19th Rest Day. St. Nazaire
Before the next stage of the ride where I turn south east to
reach the Loire Valley a detour was essential to St Nazaire and today was
ideal, a rest day being welcome after three days of more than 100 kms each day,
and the weather further deteriorating to
heavy rain and cold; more February than May.
But
the grey, misty morning seemed appropriate for my first visit to this huge
port. Seventy years ago my father was a
part of the daring commando raid on the dry dock and the submarine pens which
effectively made the trans-Atlantic convoys much safer. For years I have wanted to visit St Nazaire and my
choice of route for this journey was partly dictated by this wish, just as my
ride to John O Groats two years ago allowed me to visit the impressive monument
to the Commandos at Spean Bridge in the Highlands.
Driving
in the dull misty morning the forty or so kilometres to St Nazaire from Blain I
persuaded myself that I was on a wild goose chase. However, nothing could have
been further from the truth. Despite their town having been virtually razed to
the ground by the allies the townspeople still remember the night of 28th
March 1942 when the decrepit old battleship Campbelltown destroyed the huge
lock gate to the dry dock in the port.
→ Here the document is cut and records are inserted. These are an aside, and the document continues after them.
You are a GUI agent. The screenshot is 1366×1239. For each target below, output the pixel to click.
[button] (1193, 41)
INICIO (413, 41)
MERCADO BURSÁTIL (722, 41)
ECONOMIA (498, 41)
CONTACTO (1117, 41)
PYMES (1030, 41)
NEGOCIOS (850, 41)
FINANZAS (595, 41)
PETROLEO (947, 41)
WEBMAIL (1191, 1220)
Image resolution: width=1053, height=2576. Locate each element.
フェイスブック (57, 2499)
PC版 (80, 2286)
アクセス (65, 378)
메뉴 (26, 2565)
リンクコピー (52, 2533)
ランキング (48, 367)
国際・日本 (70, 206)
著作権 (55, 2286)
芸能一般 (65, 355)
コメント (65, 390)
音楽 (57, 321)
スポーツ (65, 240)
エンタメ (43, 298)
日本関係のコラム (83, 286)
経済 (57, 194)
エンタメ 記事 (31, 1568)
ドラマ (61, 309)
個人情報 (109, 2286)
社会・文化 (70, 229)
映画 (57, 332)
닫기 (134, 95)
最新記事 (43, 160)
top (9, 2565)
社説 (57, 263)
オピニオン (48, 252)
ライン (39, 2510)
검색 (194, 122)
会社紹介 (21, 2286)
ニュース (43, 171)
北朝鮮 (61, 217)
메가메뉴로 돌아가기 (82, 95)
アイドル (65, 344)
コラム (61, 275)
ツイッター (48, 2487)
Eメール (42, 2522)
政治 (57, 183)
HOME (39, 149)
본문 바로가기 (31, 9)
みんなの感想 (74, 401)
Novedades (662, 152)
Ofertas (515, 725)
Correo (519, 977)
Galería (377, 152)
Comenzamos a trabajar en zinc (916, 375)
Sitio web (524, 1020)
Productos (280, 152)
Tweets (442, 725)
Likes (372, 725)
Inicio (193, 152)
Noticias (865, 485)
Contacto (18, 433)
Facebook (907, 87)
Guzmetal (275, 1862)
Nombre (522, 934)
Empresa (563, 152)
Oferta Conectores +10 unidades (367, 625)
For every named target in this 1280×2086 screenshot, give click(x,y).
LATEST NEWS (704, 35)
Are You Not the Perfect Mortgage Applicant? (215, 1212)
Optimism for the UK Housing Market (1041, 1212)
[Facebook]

The
gigantic, cavernous, submarine pens, the gun
emplacements, and other fortifications are still there and it is perfectly
possible to trace the events of the desperate raid and the movements of the
soldiers. The dry dock is still used for
ship building and it was by a complete coincidence that this Saturday was the
inauguration of the cruise liner MS Divina, and its departure on its maiden
voyage. It was moving to watch this enormous vessel be guided out of the very
dock that seventy years ago it had been so necessary to destroy. The monument to the Commandoes is even more
dignified than the one at Spean Bridge, being a four metre high shard of
granite, presumably to symbolize strength. The fact that it stands not 50
metres from the children’s playground on the beach, nor that la Place des
Commandos is mostly a carpark did not diminish its significance for me.